:: O que se pede ::
Por favor, transcreva literalmente a parte do trecho fornecido que começa em "A história não" e segue até "parece tê-las esquecido.".

:: Trecho fornecido ::
━━━━━━━━━━

O Brasil não está “caminhando” para uma ditadura do Judiciário. Já vive sob sua forma pós-moderna: a tutela informal. É um regime que não necessita de tanques, mas de discursos moralizantes; que não se impõe pela força bruta, mas pela narrativa conveniente de que “proteger a democracia” exige a suspensão temporária de seus ritos fundamentais. Sob esse manto retórico, a transparência torna-se um estorvo e o sigilo, uma virtude; o controle da narrativa substitui o império da lei, criando uma zona cinzenta em que o arbítrio se disfarça de salvação nacional. E a ausência de accountability transforma o ápice do Judiciário em zona de não auditabilidade. Onde não há accountability, qualquer poder se converte, cedo ou tarde, em poder arbitrário.

A história não é silenciosa sobre isso. Roma colapsou quando prerrogativas públicas foram usadas como extensões de interesses privados. Montesquieu (O Espírito das Leis) advertiu que todo poder tende a abusar quando não há limites externos. Madison (O Federalista nº 51) lembrou que controles recíprocos não são luxos, mas mecanismos de sobrevivência institucional.

A Constituição de 1988 reconhecia essas lições – a prática institucional brasileira, hoje, parece tê-las esquecido.

━━━━━━━━━━

:: Trechos dos dados ::

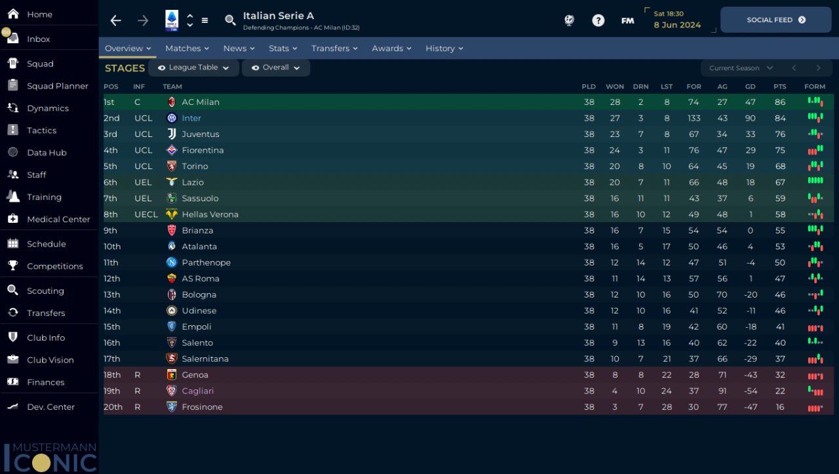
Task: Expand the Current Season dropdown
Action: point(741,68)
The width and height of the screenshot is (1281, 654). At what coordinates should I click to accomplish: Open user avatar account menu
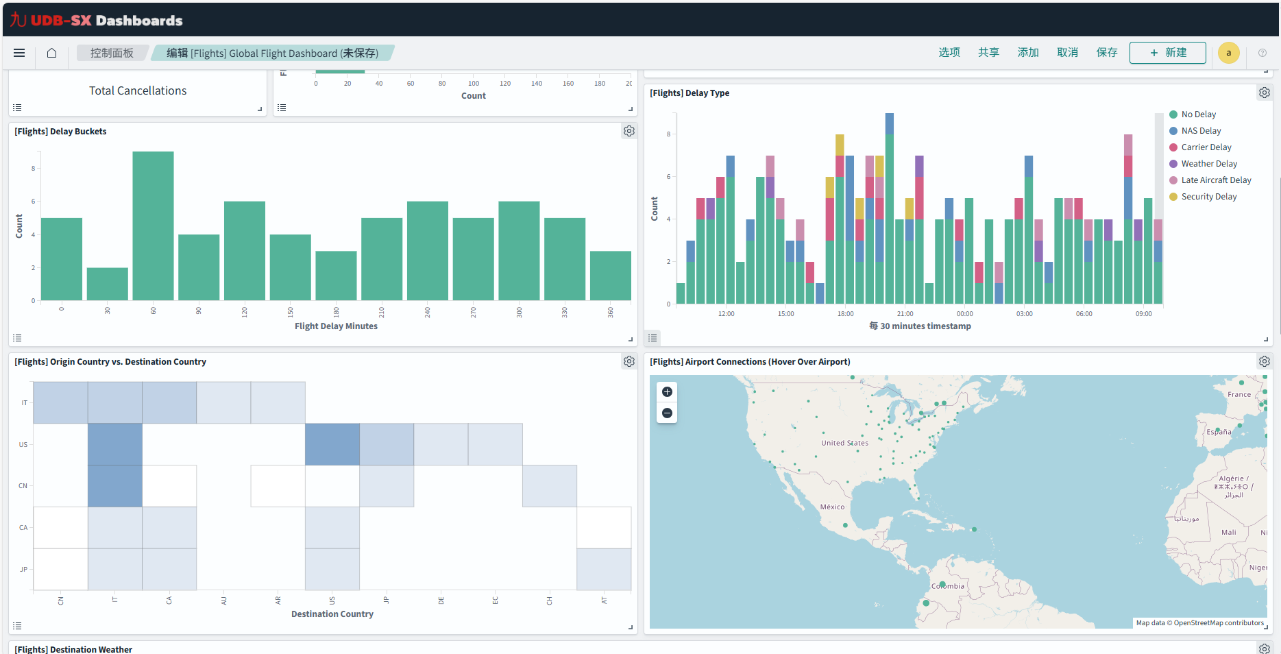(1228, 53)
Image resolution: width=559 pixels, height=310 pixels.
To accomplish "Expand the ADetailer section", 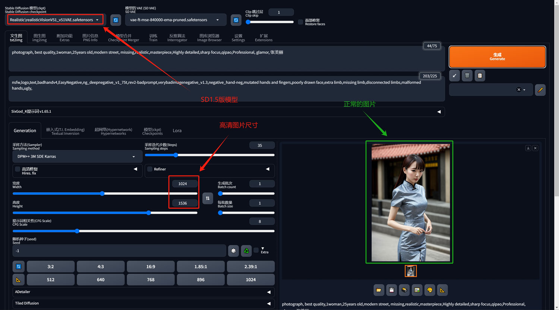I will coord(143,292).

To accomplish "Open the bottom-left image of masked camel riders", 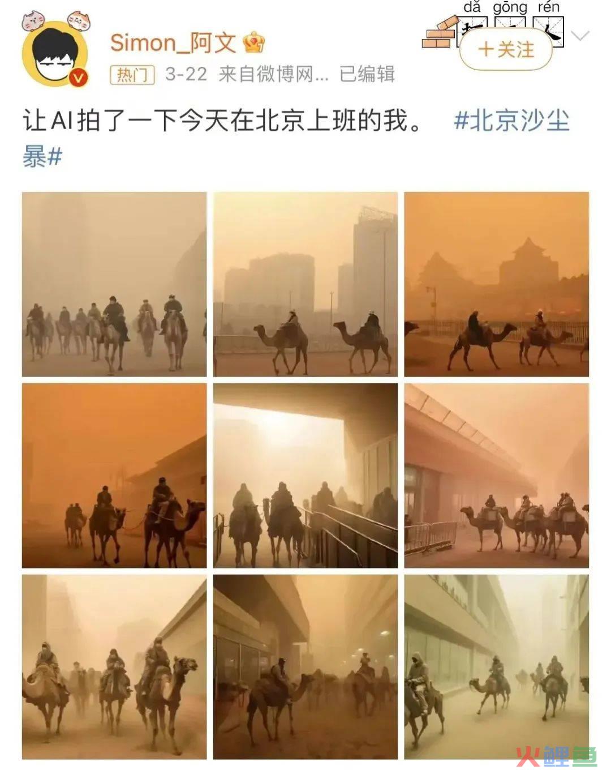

━━━━━━━━━━

:: Resposta ::
A história não é silenciosa sobre isso. Roma colapsou quando prerrogativas públicas foram usadas como extensões de interesses privados. Montesquieu (O Espírito das Leis) advertiu que todo poder tende a abusar quando não há limites externos. Madison (O Federalista nº 51) lembrou que controles recíprocos não são luxos, mas mecanismos de sobrevivência institucional.

A Constituição de 1988 reconhecia essas lições – a prática institucional brasileira, hoje, parece tê-las esquecido.